■ **Try it**: In the Cancer Survivor Center letter, how old was Anne Smithson when breast cancer struck?

■ **Selected extract**:
+-------+

| July
11, 2008
Dear Friends,
One of
the goals of the Cancer Survivor Center is to provide resources
to survivors, friends and family. Every season, the CSC receives
copies of “Cure,” a magazine devoted to providing
the cancer community with cancer updates, research, and education.
Unlike medical publications, “Cure” offers relevant
information in an easy to understand format.
In the
recent summer issue of “Cure” (Vol. 7, No. 2 /2008),
author Katy Human presents an article to readers titled, “Good
Behavior; Survivors get motivated to change lifestyle and
reap benefits.” The CSC found this article inspiring
and encouraging and wanted to pass it along to survivors and
their loved ones. (If you would like a copy of “Cure,”
please stop by the CSC office located in the Aspen Club!)
“Good
Behavior; Survivors get motivated to change lifestyle, and
reap the benefits”
Anne
Smithson was active growing up, but when the North Carolina
resident had children, her workouts became less frequent and
then dropped off almost entirely.
“I
had oh 10, maybe 15 sedentary years,” Smithson says
ruefully.
Breast
cancer struck in December 2006, when she was 46. “There’s
so much that’s out of our hands,” Smithson says.
“I don’t know why I got it, or if it’ll
come back, but I decided I can take care of my body.”
She dropped most red meat and alcohol from her diet last year,
and she’s now “hooked” on daily morning
workouts to keep her energy level high.
Most
cancer survivors know they should be doing what Smithson is—eating
better, exercising more, and, if they smoke, quitting. Some,
like Smithson, describe cancer as a powerful “teachable
moment” that inspires major lifestyle change, including
a renewal of attention to spirituality and friendships.
Many
survivors, however, fall back into old patterns after treatment.
With accumulating studies showing that exercise and diet can
affect cancer recovery and recurrence, many researchers are
now trying to figure out what kinds of programs or educational
materials can help cancer survivors make—and sustain—healthy
lifestyle changes.
Tim Byers,
MD, deputy director of the University of Colorado Cancer Center,
says he imagines a future in which cancer survivors are actively
engaged in physical therapy and rehabilitation during and
after treatment, as has become standard with heart disease
patients following decades of research on the effects of exercise
and diet on heart health.
“We
need a norm in oncology like we have in cardiovascular disease,
with rehabilitation after a heart attack,” Dr. Byers
says. Many heart attack survivors make substantial, sustainable
lifestyle changes, researchers have found.
In a
handful of sites around the country, cancer rehabilitation
programs are beginning, Dr. Byers says—recognition of
the accumulating research on the importance of lifestyle changes
for survivors. (Read about cancer exercise programs in “Forward
Motion”.
Studying
Survivors
Smithson
says it was pure hard work to make the changes. There were
months, she says, when it took her husband or a friend to
pry her out for a walk. Studies confirm that difficulty: Of
lung cancer survivors who smoked, about 13 percent keep smoking,
according to one study. In another, 80 percent of cancer survivors
said they were interested in health promotion programs, but
more than half didn’t eat the recommended daily servings
of fruit and vegetables.

+-------+

■ **Records shown**:
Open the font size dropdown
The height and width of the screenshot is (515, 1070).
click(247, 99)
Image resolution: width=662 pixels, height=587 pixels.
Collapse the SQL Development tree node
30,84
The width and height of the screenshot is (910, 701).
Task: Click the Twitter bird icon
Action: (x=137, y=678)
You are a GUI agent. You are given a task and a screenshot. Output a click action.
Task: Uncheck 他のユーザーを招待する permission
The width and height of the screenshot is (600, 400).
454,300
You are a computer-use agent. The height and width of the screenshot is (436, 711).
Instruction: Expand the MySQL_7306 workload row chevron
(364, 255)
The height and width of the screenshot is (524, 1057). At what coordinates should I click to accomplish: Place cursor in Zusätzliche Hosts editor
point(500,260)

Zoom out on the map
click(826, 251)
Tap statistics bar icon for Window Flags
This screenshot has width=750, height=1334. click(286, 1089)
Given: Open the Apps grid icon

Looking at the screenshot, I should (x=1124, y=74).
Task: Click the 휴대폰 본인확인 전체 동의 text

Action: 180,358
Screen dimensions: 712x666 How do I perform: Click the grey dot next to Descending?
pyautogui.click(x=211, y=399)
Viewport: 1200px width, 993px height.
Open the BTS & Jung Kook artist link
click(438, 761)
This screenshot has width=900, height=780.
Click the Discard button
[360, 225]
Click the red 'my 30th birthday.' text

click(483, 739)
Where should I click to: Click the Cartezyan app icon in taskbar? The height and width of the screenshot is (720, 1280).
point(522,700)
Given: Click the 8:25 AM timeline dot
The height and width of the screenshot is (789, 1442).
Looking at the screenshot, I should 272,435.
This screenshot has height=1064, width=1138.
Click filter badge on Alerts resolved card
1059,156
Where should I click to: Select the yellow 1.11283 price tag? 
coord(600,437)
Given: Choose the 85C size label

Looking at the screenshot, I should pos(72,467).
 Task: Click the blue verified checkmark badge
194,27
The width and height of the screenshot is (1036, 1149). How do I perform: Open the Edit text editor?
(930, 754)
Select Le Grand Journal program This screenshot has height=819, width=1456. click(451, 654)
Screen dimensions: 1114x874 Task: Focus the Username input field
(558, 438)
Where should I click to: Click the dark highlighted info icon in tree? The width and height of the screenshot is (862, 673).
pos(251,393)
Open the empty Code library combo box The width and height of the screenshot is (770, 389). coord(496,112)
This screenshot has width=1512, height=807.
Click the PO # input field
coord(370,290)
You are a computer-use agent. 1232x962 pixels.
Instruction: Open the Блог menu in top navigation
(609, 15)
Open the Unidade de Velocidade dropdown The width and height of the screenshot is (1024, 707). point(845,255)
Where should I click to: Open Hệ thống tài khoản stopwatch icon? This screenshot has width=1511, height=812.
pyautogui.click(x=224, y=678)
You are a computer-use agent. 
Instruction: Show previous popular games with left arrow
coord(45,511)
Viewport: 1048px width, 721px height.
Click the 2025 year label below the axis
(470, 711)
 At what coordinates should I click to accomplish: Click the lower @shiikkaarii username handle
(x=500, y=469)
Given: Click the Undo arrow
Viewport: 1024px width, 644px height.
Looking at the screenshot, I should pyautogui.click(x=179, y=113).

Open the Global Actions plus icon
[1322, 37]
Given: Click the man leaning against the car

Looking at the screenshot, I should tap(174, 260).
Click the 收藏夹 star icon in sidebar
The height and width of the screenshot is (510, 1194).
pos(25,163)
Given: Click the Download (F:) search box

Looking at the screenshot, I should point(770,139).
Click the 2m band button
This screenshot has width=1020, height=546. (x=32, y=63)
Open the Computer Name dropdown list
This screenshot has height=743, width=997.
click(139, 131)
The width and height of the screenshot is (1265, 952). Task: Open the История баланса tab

+-------+

■ **Expected answer**: She was 46.